Le gnome de la maison de retraite

Les contes du (re) confinement

Si vous n’avez pas lu les précédents contes, allez les retrouver dans la catégorie « Les contes du confinement ».

 

Georges contemplait le jardin par la fenêtre de la grande salle quand il vit du mouvement dehors.
Ce n’était pas un écureuil, ça n’avait pas la longue queue en panache, et ce n’était pas un oiseau.
Georges, étant de nature curieuse et ayant besoin de prendre un peu l’air – qu’est-ce qu’ils ont à chauffer autant, ici ? – se dirigea vers une des portes qui mènent au jardin.
En chemin il croisa Beth, la gentille aide-soignante – pas comme certains…

« Vous allez prendre l’air, Monsieur Dubois ? »

« Oui, il fait trop chaud ici, et puis j’ai besoin d’un changement d’environnement, si vous voyez ce que je veux dire. »

« Je vois très bien, oui ! » dit Beth en riant.

Monsieur Dubois avait beau avoir besoin de plus d’aide et de soins que ce qu’il aurait eu chez lui, il faisait partie de ces personnes âgées qui s’ennuyaient ferme dans une maison de retraite. Le personnel faisait ce qu’il pouvait pour leur trouver des activités et des divertissements, mais entre le fait qu’il fallait plaire au plus grand nombre et le manque de moyens – financiers et de personnel – les offres étaient limitées.

Beth l’interpella avant qu’il passe la porte :
« Vous devriez mettre une veste, il fait froid, et le contraste ne va pas être bon pour vous. »

Georges balaya son conseil d’un mouvement de main.
« Je ne vais pas être long, je veux juste voir quelque chose de plus près. »

Et sur ces paroles, il sortit.

Il n’eut pas besoin de contourner le bâtiment et de revenir devant la salle puisque l’étrange animal était venu à lui, ce qui l’arrangeait bien étant donné qu’il n’avait ni envie de se donner en spectacle, ni de passer trop de temps dehors. Beth avait raison, il faisait un froid de loup.

L’animal était perché sur la branche d’un arbuste. Georges n’aurait pas su dire ce que c’était mais ça ne poussait pas assez haut pour faire de l’ombre. Les fleurs étaient jolies, par contre, et égayaient le jardin au printemps.

« Mais qu’est-ce que tu es, toi ? » Dit Georges en s’approchant doucement.

L’animal ne bougea pas.

« Mais ! Alors ça ! Ça y est, je perds la boule ! »

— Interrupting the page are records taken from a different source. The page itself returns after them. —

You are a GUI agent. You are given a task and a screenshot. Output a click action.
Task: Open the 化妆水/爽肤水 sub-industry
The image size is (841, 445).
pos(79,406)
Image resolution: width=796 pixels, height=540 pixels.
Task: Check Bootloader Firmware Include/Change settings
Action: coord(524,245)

Georges avait devant les yeux ce qui semblait être un lutin : un petit être humanoïde d’environ 15 centimètres de haut, vêtu de marrons et de verts sombres. Il aurait été bien camouflé si ce n’était son chapeau pointu vert vif, qui tranchait avec les feuilles autour de lui.

La petite créature parla assez fort pour que Georges – un peu dur d’oreille – entendit, étrangement.

« Bonjour Monsieur Dubois ! Je suis très content que vous m’ayez vu ! Je suis Tom, le gnome de la maison de retraite. »

« Je suis certain de perdre la boule, mais au moins c’est divertissant. D’accord, Tom, je vais faire comme si je croyais que tu es vrai. Et appelle-moi Georges ! »

Tom lui apprit qu’il vivait ici depuis 70 ans. Il avait emménagé là parce qu’il avait eu envie d’apporter de la joie aux personnes ici, qui semblaient très seules. Il était encore célibataire, mais il espérait trouver une gnomette avec qui se marier et avoir des jumeaux – comme dans toutes les familles gnomes. Ce n’est pas très varié, mais au moins on peut s’y préparer. Quoi que de nos jours, avec tout le bazar que mettent les humains dans la nature, ça pouvait changer.

Georges finit par rentrer mi-convaincu de perdre la tête, mi-content de s’être fait un nouvel ami. Tom était très cultivé et avait beaucoup d’histoires à raconter, ce qui présageait de longues conversations agréables.
Il envisagea d’en parler à Pierre, son petit-fils, quand ils s’appelleraient en vidéo – Pierre lui avait offert un smartphone pour leur permettre de se parler et de se voir à distance pendant l’épidémie – mais il se dit qu’il allait l’inquiéter.
Quoi que… Georges avait toujours été l’excentrique de la famille. Il pouvait toujours prétendre qu’il s’était mis à écrire pour passer le temps.
D’ailleurs, il pourrait écrire cette histoire. Ce serait distrayant pour lui, et peut-être pour d’autres.
Il allait falloir qu’il demande un cahier et un stylo à Pierre, tiens.